▶ **Work order**: Copy each line below exactly and leave the pictures out.

··········

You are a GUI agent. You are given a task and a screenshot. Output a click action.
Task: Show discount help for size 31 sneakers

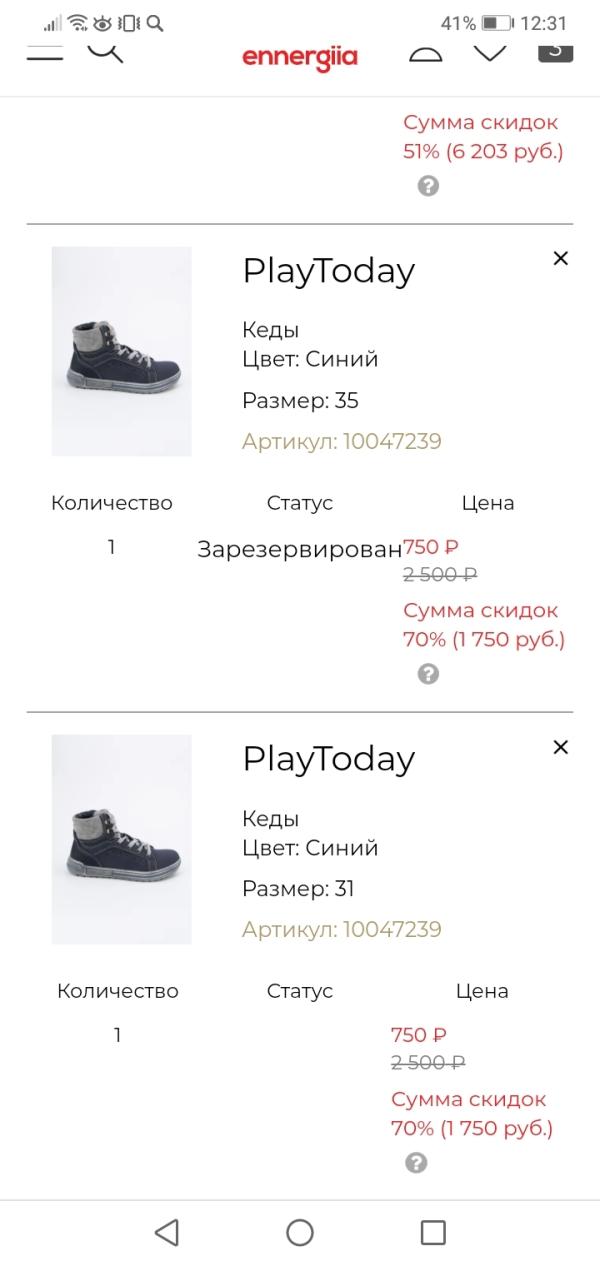tap(416, 1163)
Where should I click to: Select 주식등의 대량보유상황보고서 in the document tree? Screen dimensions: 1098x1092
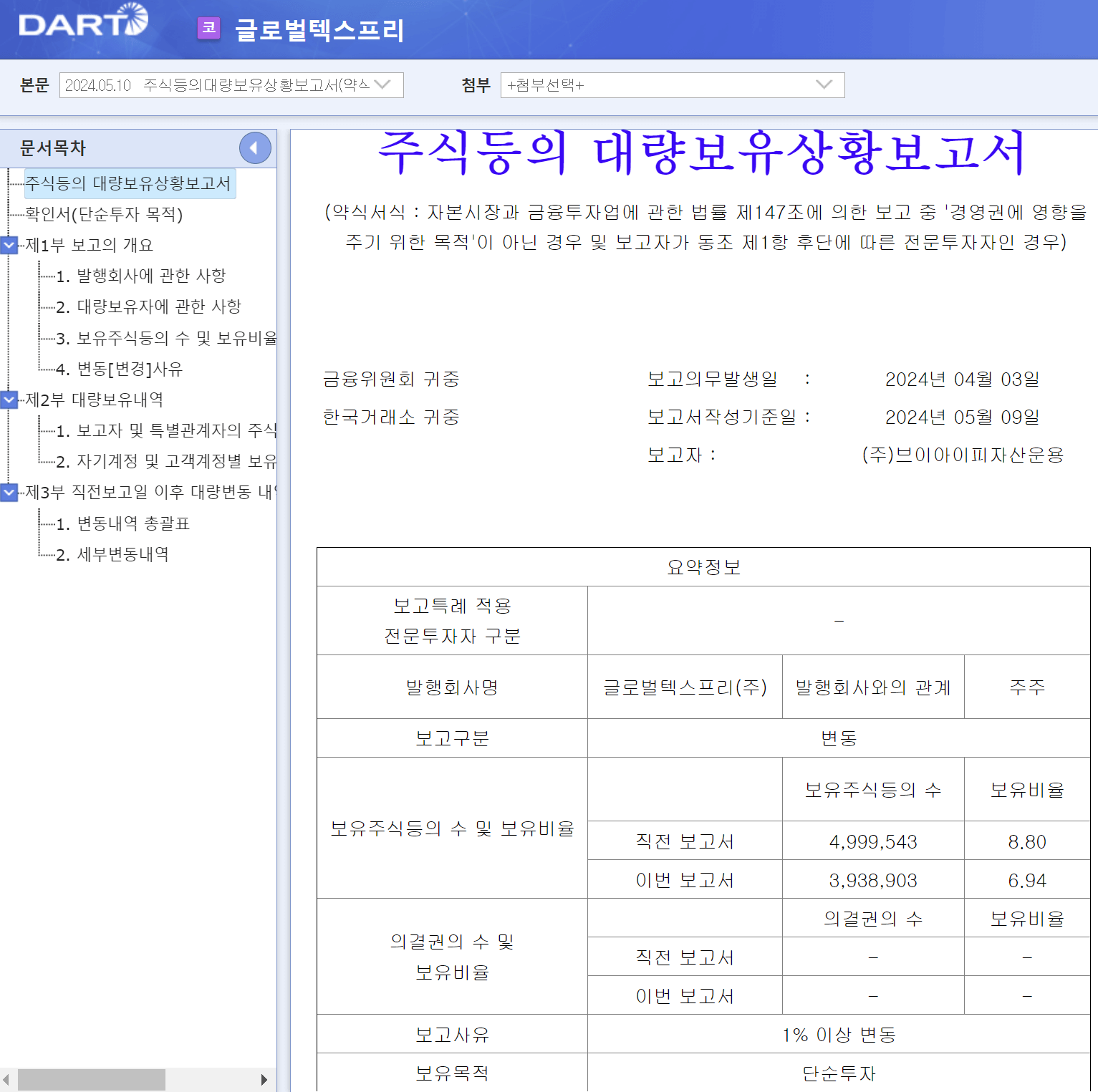[x=130, y=183]
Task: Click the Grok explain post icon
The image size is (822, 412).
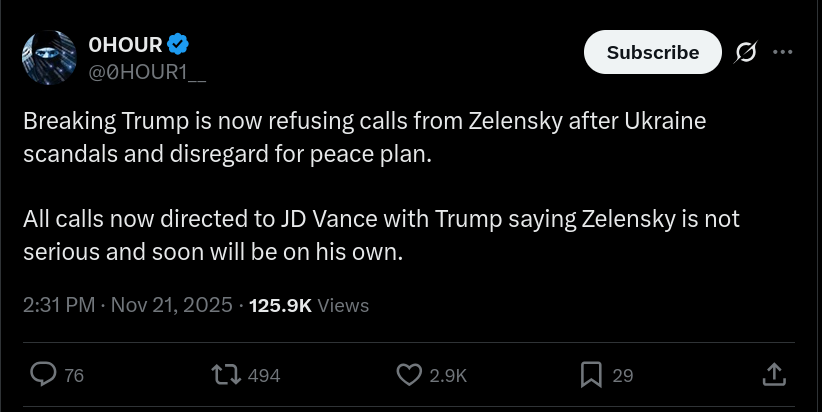Action: [745, 52]
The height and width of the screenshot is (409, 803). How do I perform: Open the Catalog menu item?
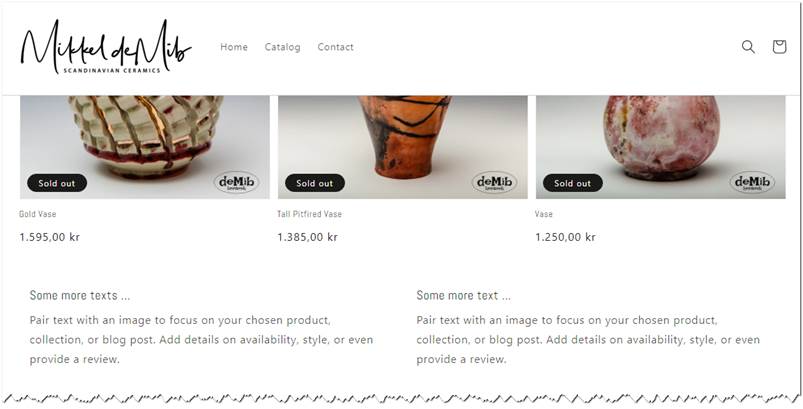[x=283, y=47]
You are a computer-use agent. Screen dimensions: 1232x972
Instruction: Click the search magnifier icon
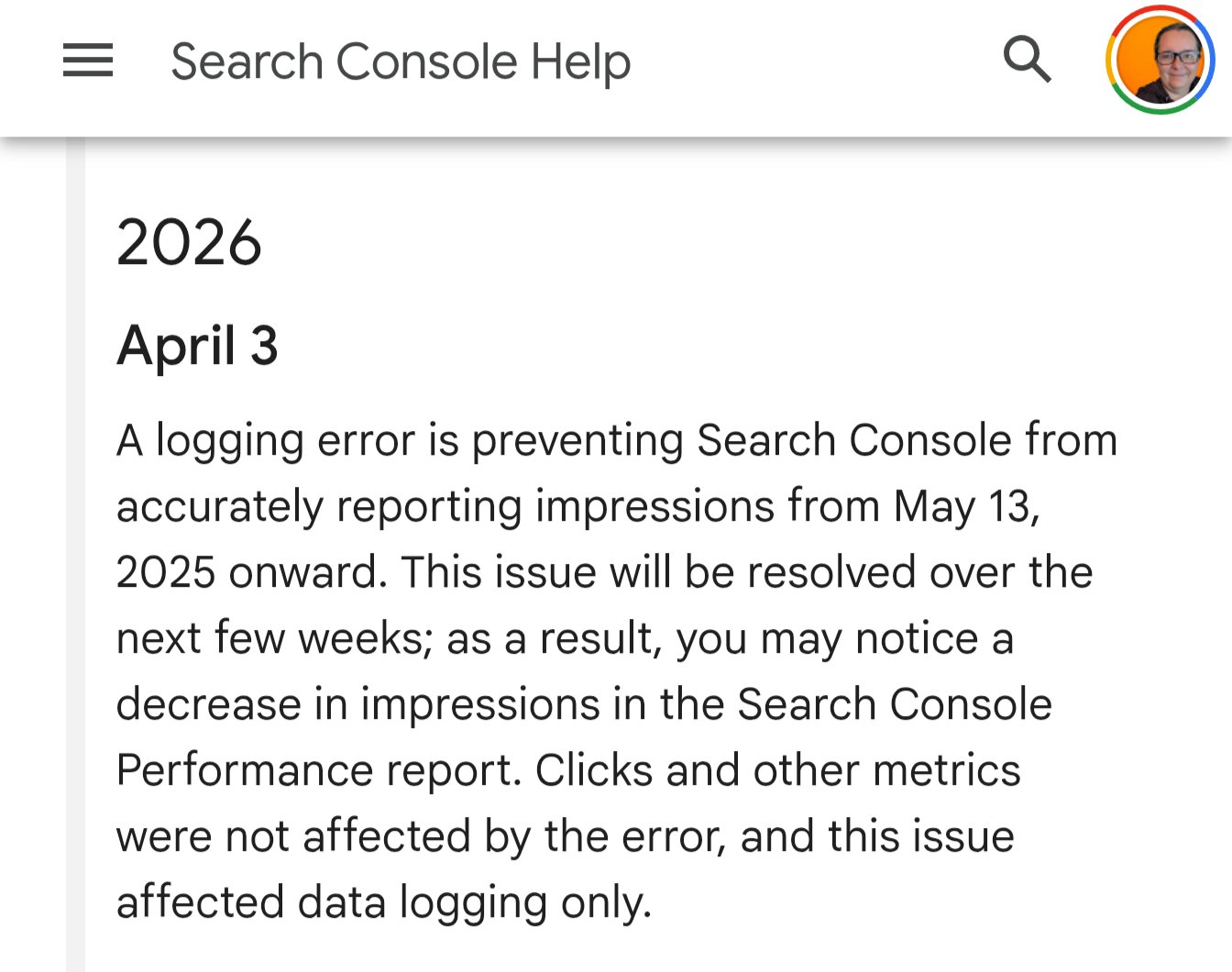1027,61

··········

▶ **Written response**:
You are a GUI agent. You are given a task and a screenshot. Output a click action.
Task: Show discount help for size 31 sneakers

tap(416, 1163)
Where should I click to: Select 주식등의 대량보유상황보고서 in the document tree? Screen dimensions: 1098x1092
[x=130, y=183]
Task: Click the Grok explain post icon
The image size is (822, 412).
Action: [745, 52]
The height and width of the screenshot is (409, 803). How do I perform: Open the Catalog menu item?
[x=283, y=47]
You are a computer-use agent. Screen dimensions: 1232x972
Instruction: Click the search magnifier icon
1027,61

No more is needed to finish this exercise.